Turkish PM blames ‘manipulators’ for depreciation of lira
Hande Fırat - ANKARA
AA photoPrime Minister Binali Yıldırım has blamed “manipulators” for the Turkish Lira’s dramatic losses, claiming that recent fluctuations “do not reflect the economic realities” of the country.
“The recent situation in our economy is temporary. It is not based on economic realities. There are some circles that are acting manipulatively. They want to push Turkey somewhere politically. That is my opinion and it is what the data shows,” Yıldırım told journalists in the capital Ankara on Jan. 13.
He noted that Turkish banks’ capital adequacy rates, budget deficit and its public debts are all at manageable levels.
“But for some circles these things are not enough. They have turned several threats and risks faced by Turkey into certain conclusions. There are some people who are raising risk perceptions about Turkey in a bid to squeeze it in economic terms. We have strengths and weaknesses and they know this. But we will overcome all these problems,” Yıldırım said.
The lira has rebounded slightly in the last two trading days of the week, as dollar weakness helped it move off record lows and the Central Bank canceled its weekly repo sales, after seeing its biggest plunge since the aftermath of a failed coup attempt last July.

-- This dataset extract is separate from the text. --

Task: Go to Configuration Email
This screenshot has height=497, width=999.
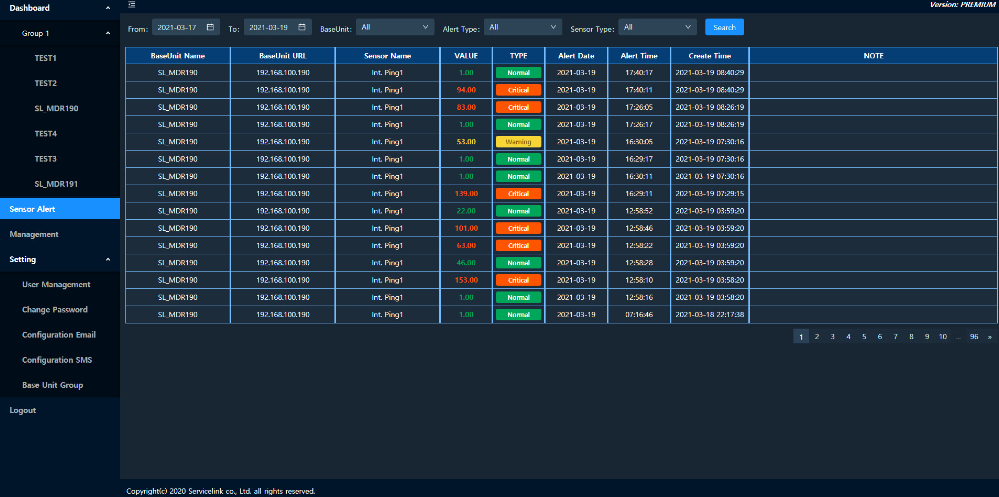Action: (x=59, y=335)

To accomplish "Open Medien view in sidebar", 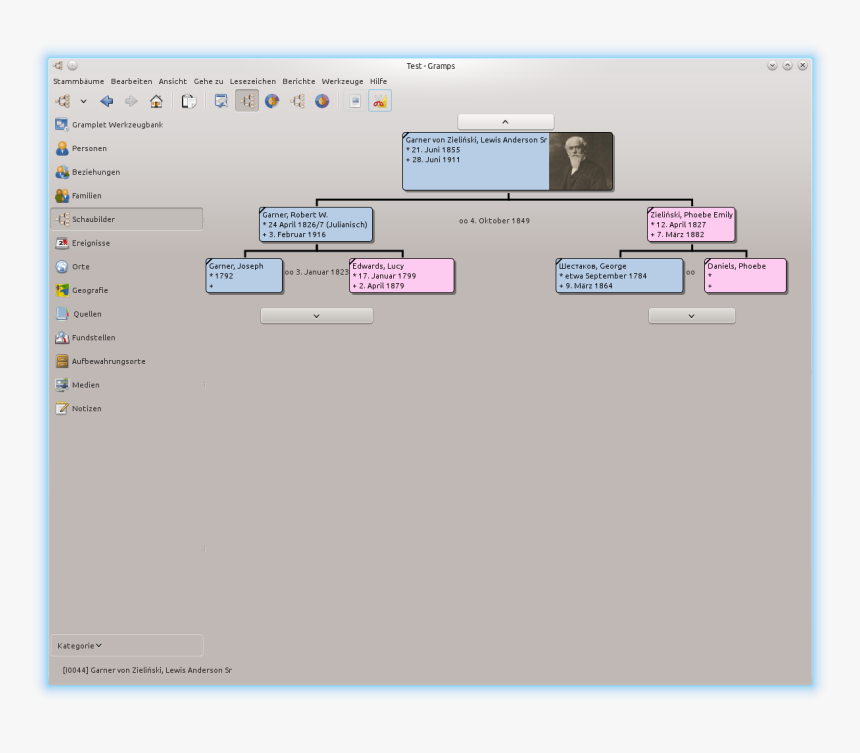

The recent rises in foreign exchange rates have also been a direct result of massive forex buying of businesses to pay their forex debts, according to Yıldırım, who added that the government would lower loan costs in order to ease the pressure on such companies.
“The forex rises might worry our citizens, but they should know that this situation is temporary and will be overcome. We have worked on it and taken several measures. Our Central Bank has been competent regarding with its agenda. It takes the required measures,” he added.
The prime minister also repeated the government’s line that the Central Bank should not raise interest rates “unless deemed necessary.”
“Other measures should be considered first of all. Raising rates will push up the borrowing costs. There may be a positive correlation between interest rates and the inflation rate, but the difference should not be big,” Yıldırım said.
He also stated that lenders must create a room for debtors to rebound their businesses, to create new jobs, to accelerate their activities and thus to repay their debts, rather than “kicking them when they are down.”